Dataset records
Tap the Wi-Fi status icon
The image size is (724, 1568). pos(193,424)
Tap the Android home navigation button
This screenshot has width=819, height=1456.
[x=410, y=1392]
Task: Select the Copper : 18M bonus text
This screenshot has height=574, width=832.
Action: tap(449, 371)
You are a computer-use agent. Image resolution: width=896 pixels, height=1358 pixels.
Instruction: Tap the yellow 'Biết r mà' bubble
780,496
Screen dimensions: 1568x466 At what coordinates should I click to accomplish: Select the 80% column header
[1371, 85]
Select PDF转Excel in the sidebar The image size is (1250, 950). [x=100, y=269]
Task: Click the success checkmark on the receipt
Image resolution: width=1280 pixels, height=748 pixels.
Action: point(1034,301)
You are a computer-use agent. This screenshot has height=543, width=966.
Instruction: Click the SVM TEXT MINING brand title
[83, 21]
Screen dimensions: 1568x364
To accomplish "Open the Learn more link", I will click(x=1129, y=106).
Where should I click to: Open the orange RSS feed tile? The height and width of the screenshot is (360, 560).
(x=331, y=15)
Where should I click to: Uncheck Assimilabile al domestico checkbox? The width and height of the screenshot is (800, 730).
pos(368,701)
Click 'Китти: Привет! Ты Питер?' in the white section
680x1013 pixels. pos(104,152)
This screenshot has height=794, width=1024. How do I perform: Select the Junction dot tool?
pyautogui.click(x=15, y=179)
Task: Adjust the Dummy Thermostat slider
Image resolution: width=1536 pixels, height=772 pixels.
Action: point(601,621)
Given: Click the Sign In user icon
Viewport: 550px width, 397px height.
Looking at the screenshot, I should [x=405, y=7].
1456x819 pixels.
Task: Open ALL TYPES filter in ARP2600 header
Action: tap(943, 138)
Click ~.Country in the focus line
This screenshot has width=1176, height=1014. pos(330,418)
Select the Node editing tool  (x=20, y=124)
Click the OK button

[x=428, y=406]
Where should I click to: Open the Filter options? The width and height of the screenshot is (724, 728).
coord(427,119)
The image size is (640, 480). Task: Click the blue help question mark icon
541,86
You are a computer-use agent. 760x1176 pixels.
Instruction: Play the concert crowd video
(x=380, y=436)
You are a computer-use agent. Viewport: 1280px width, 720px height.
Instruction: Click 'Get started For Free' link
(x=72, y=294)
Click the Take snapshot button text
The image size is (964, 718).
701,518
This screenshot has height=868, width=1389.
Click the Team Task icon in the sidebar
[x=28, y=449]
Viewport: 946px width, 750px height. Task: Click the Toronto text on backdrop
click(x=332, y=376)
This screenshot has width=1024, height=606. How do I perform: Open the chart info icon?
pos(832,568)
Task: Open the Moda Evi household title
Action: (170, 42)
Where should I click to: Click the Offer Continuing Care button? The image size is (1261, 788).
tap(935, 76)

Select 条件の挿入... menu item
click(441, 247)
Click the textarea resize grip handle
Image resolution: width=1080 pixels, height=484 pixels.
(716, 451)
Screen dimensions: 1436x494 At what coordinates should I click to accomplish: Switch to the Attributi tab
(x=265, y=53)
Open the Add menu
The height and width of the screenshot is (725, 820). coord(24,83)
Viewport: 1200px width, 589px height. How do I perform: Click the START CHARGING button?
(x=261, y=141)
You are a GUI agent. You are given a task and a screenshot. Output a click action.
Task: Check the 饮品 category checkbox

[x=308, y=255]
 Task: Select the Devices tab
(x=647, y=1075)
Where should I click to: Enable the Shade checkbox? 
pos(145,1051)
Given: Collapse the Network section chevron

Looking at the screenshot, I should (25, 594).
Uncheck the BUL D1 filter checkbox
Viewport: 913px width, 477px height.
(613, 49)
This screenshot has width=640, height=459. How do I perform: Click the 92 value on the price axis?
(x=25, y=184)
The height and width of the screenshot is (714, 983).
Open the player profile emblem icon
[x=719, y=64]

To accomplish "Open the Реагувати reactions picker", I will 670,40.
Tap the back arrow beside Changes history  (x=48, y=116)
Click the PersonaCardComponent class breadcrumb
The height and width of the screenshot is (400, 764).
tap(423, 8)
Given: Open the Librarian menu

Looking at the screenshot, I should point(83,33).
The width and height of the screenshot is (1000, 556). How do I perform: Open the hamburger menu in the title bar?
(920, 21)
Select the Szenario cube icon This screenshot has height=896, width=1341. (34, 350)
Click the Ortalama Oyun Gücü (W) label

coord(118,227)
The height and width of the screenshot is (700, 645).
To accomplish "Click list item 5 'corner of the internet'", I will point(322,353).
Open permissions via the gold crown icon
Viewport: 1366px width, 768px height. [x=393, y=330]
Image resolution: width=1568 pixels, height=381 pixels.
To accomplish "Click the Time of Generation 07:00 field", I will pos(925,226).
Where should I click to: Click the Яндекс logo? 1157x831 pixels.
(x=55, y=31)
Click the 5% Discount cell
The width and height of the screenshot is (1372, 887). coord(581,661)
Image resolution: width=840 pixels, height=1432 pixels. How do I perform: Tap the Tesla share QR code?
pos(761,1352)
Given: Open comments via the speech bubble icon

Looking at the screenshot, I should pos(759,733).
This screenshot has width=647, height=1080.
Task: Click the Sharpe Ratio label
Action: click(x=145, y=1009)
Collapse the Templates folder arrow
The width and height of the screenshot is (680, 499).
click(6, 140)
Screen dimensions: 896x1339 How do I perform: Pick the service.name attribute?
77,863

### WHAT THE TASK ASKS:
Search the records for the word "will" and copy every line where it occurs.

### RESPONSE TO THE EXERCISE:
To accomplish "Open the Learn more link", I will click(x=1129, y=106).
To accomplish "Open the Реагувати reactions picker", I will 670,40.
To accomplish "Click list item 5 'corner of the internet'", I will point(322,353).
To accomplish "Click the Time of Generation 07:00 field", I will pos(925,226).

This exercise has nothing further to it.